Cast in Blow High, Blow Low (Photo: Johan Persson)

In his production of Carousel at The Open Air, Timothy Sheader has decided to revert to the 1945 ending which Rodgers and Hammerstein rewrote.  Since then Carousel‘s harsh plot has been prettified. 

It is a brave and stark decision to put domestic violence centre stage and to deny Billy Bigelow any redemptive quality.  It is partly a response to the increase in domestic violence incidents which occurred during the pandemic lockdowns.  In Carousel the underlying reasons for Billy Bigelow are excessive alcohol, unemployment and lack of money. 

The original short story was by Hungarian Ferenc Molnar who extended his story to create the stage play Liliom in 1909.  Molnar turned down Puccini’s offer to turn Liliom into an opera because he wanted his play to be seen as a play. 

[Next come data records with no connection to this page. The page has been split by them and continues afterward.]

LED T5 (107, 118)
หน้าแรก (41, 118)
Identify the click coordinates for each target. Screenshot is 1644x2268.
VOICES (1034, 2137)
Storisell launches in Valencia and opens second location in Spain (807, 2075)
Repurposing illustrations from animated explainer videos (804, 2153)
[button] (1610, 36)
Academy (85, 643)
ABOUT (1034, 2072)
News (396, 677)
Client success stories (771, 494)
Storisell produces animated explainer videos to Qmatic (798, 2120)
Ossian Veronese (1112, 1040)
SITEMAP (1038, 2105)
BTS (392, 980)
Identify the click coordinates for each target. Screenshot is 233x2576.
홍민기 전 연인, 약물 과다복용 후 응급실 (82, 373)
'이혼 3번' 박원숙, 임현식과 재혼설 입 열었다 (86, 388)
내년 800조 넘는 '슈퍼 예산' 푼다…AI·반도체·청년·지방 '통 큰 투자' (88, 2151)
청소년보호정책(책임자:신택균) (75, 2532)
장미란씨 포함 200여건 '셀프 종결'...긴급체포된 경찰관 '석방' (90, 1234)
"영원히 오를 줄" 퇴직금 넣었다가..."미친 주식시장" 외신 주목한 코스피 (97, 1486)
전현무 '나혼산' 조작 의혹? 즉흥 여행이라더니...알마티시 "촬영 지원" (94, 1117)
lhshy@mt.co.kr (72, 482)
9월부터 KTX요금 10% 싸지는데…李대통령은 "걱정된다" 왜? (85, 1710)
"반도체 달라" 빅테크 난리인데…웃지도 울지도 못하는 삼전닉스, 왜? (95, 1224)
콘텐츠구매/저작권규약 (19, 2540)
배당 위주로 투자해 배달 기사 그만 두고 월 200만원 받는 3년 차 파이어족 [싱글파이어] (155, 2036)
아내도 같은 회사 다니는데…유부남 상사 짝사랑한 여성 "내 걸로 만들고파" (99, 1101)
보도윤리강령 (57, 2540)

Liliom was set around Hell where a fairground barker kills himself after a failed robbery and after 16 years in Purgatory is allowed to return to Earth in order to do a good deed for his now teenage daughter.  If he fails he will go to Hell but if he succeeds he will enter Heaven. 

Declan Bennett as Billy Bigelow (Photo: Johan Persson)

Rodgers and Hammerstein set their musical in 1870s New England’s whaling community with the characters mostly mill or factory workers and whaler fishermen.  At the Open Air the cast are allowed to use their normal English accents but if we are to be in a whaling community, and eat a clam bake, we are firmly still in New England, although the idea was to set the musical in a place and time closer to the current audience.  Surely this has to be a good decision rather than saddling the cast with American accents as well as having to sing, dance and act?  Could this be called accent blind?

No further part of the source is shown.